本文
↓↓↓

本日よりお仕事始め。もちろん身に入りません。ああ、休みぼけ。。
夜、『竜馬の妻とその夫と愛人』を観ました。
いやー、泣きました。典型的な日本人男子の意見で申し訳ありませんが、わたくし、坂本龍馬を心の底から尊敬しておりまして、そのような人間の常ではありますが、大抵の映画や小説や漫画で描かれる坂本龍馬像がどうにも赦せません。それは、自分の中で思い描く坂本龍馬というものが余りにも具体的すぎるのと思い入れが強いせいなのでしょうけれど、そのような理由から龍馬さんに関連するものは出来るだけ観ないようにしています。
『竜馬の妻とその夫と愛人』がとても良かったのは、龍馬さんが一度も登場しないところでして、映画の中で龍馬さんは、人々の思い出の中にだけ登場します。龍馬さん以外の人物がどのように描かれていようとそんなの知ったこっちゃないのでどうでも良いのですが、彼らのひとりひとりが、彼らの中の龍馬さんの思い出を語るのを聞いていると、共通の好きの人の話を友達としているような、そんな幸せな気持ちになってしまうのです。会ったことないのですけど、ぼくの中ではとても大事な人ですから。
物語は、はっきり言ってしまえばただの恋愛コメディ映画なのですけれど、坂本龍馬というとんでもない男の女房だった女に惚れた西村松兵衛がとてもおかしくて、とても悲しくて、死んだ夫を絶対に忘れることのない女性を愛するなんて、考えただけでも辛いじゃないですか。でも松兵衛さんは、夫をないがしろにして、勝手気ままに生きるおりょうさんに対して、「あいつは布団の中でいい匂いがするんだよねえ。だから好き」みたいなことを言うのです。これってすごくわかります。人を好きになるって、こういうことなんですよねえ。
とても幸せな夢をみた。ここ数年の間にみた夢の中で、もっとも幸せな夢だった。目を覚まして、あうーなどと感涙の声をあげたのも久しぶり。ああ、覚めてうつつに悲しむならば、一時の幸福なんていらないのにい。

↑↑↑

データ
↓↓↓

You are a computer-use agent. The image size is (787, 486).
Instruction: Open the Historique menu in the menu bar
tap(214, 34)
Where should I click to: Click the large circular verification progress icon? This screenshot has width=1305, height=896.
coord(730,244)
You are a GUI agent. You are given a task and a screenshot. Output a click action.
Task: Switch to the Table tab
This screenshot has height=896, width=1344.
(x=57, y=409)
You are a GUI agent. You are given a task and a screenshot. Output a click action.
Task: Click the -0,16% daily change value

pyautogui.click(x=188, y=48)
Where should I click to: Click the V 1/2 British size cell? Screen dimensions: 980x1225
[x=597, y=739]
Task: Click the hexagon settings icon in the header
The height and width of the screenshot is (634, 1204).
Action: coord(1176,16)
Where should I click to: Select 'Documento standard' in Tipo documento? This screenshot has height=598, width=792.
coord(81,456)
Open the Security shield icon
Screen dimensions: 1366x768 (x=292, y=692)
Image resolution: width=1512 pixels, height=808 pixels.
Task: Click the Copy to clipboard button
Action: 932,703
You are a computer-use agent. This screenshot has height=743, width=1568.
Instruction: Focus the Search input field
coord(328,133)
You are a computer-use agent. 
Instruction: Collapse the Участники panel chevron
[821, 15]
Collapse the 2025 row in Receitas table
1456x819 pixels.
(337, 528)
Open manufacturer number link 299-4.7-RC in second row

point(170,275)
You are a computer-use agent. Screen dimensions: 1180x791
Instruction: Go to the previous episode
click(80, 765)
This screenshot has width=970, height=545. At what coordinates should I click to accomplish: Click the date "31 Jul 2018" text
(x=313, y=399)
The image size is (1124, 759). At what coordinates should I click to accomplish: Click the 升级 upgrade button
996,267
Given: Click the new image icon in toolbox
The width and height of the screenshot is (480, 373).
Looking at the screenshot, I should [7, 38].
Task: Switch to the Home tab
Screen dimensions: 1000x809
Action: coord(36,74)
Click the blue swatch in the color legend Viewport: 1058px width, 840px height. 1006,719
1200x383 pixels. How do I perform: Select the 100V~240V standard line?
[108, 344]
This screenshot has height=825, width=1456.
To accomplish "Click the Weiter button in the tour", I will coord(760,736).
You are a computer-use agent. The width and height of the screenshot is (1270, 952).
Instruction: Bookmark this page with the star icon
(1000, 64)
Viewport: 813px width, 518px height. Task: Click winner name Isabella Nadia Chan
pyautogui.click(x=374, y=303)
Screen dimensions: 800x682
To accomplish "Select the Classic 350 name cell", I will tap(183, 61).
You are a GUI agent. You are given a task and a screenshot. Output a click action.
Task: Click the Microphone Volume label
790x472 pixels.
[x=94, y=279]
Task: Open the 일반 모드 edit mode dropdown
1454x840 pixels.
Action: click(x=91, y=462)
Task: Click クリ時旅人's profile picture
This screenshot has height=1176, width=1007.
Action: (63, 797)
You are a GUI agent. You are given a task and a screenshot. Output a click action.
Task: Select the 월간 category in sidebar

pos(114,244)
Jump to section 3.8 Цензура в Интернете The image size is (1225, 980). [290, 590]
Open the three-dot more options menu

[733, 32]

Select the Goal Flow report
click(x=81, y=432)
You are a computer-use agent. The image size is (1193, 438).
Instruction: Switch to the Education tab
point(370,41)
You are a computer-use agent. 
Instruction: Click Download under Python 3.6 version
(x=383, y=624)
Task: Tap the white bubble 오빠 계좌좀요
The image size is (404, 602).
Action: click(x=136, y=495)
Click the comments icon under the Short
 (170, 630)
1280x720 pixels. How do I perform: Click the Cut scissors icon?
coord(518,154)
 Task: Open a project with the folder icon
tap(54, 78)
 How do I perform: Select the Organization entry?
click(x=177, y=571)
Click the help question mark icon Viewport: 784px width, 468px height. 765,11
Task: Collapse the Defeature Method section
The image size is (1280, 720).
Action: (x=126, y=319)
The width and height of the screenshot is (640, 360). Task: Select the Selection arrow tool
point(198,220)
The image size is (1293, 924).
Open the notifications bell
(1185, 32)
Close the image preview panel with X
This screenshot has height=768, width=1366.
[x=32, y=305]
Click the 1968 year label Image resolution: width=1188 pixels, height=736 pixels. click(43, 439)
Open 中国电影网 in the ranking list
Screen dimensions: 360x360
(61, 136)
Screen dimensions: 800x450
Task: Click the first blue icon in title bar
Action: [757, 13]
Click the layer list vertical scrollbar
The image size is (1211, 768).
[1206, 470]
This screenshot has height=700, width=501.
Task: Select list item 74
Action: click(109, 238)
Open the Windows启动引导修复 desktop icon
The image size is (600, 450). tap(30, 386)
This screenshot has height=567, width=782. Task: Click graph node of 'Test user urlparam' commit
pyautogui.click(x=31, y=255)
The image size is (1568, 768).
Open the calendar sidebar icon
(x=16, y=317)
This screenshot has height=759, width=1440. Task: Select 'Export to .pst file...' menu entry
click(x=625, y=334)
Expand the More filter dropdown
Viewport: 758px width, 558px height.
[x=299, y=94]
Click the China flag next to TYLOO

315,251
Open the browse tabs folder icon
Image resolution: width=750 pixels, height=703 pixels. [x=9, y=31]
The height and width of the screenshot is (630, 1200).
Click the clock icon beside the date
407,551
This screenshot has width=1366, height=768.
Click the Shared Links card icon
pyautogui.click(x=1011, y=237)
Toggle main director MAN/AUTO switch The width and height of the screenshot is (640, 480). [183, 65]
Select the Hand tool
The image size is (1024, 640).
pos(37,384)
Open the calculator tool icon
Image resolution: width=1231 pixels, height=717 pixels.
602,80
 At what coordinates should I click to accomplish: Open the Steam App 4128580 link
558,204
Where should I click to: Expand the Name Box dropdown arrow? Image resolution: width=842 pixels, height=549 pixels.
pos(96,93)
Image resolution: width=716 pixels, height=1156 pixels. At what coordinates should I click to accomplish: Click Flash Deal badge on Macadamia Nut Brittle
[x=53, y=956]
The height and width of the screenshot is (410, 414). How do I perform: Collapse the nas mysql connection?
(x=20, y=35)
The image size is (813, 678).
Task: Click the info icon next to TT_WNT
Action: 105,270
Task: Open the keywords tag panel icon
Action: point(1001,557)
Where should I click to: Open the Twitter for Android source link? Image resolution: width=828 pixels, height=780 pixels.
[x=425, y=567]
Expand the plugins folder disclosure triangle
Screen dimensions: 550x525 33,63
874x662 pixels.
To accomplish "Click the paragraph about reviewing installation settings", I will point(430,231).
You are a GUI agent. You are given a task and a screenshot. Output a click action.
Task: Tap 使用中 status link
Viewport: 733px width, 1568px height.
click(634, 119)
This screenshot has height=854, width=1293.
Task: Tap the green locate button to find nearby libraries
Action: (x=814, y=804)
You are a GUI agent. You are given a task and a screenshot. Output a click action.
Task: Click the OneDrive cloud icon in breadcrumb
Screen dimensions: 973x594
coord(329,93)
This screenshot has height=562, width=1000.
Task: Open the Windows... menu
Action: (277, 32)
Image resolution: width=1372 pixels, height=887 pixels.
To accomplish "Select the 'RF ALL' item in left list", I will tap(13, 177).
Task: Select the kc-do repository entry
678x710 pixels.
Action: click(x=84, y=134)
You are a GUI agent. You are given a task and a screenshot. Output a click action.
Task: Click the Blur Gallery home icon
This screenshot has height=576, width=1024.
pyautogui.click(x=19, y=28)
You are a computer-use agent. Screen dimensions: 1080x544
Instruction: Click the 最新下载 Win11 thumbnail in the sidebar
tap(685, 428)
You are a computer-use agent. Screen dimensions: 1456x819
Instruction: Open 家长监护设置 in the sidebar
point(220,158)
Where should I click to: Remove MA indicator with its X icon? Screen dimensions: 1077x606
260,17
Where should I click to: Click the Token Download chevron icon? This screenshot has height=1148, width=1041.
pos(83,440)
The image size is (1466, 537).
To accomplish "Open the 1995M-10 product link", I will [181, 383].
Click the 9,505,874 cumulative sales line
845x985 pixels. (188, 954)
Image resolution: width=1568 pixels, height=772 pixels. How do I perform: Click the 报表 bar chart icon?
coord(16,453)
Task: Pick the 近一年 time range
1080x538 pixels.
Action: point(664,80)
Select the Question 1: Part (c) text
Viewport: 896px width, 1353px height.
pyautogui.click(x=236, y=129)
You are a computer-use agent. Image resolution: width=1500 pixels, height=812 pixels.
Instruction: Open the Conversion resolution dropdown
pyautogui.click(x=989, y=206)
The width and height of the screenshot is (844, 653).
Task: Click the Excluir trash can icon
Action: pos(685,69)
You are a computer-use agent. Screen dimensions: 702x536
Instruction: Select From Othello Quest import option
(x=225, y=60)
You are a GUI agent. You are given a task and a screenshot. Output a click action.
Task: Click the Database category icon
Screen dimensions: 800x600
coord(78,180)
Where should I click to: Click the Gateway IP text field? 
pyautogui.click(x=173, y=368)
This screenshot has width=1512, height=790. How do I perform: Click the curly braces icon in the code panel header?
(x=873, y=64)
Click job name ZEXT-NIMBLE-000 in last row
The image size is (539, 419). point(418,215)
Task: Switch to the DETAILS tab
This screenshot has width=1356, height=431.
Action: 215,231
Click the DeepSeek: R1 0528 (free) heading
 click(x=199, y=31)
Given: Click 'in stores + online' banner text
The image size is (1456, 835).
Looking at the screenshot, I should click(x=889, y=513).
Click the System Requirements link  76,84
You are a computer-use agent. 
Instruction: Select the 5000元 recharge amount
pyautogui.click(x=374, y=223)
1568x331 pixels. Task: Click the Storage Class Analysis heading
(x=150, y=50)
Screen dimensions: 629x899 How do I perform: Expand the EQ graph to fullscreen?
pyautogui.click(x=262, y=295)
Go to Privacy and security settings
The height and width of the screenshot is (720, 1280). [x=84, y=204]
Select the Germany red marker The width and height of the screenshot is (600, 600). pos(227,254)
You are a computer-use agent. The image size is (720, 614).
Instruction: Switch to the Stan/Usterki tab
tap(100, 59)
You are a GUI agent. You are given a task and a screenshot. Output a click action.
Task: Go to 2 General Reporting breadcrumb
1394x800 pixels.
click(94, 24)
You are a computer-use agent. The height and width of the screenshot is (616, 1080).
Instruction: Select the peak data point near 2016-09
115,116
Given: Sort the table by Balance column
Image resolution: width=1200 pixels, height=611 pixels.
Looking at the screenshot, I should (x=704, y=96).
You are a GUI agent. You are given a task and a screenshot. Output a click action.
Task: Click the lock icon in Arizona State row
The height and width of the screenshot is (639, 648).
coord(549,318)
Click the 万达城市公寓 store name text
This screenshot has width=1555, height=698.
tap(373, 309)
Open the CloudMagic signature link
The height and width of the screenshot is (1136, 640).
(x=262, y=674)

↑↑↑

練習問題
1: 本文の「いやー、泣きました。典型的な」から「だけ観ないようにしています。」までを、一字も変えずに書き写してください。
2: 本文を読み、次の問いに答えよ。
(a) 夜に観た映画の題名は何か。
(b) その映画がとても良かった点として、龍馬さんについて何が挙げられているか。
(c) ここ数年の間にみた夢の中で、今回の夢はどうだったとされているか。

解答
1:
いやー、泣きました。典型的な日本人男子の意見で申し訳ありませんが、わたくし、坂本龍馬を心の底から尊敬しておりまして、そのような人間の常ではありますが、大抵の映画や小説や漫画で描かれる坂本龍馬像がどうにも赦せません。それは、自分の中で思い描く坂本龍馬というものが余りにも具体的すぎるのと思い入れが強いせいなのでしょうけれど、そのような理由から龍馬さんに関連するものは出来るだけ観ないようにしています。

2:
(a) 『竜馬の妻とその夫と愛人』
(b) 龍馬さんが一度も登場せず、人々の思い出の中にだけ登場する点。
(c) もっとも幸せな夢だった。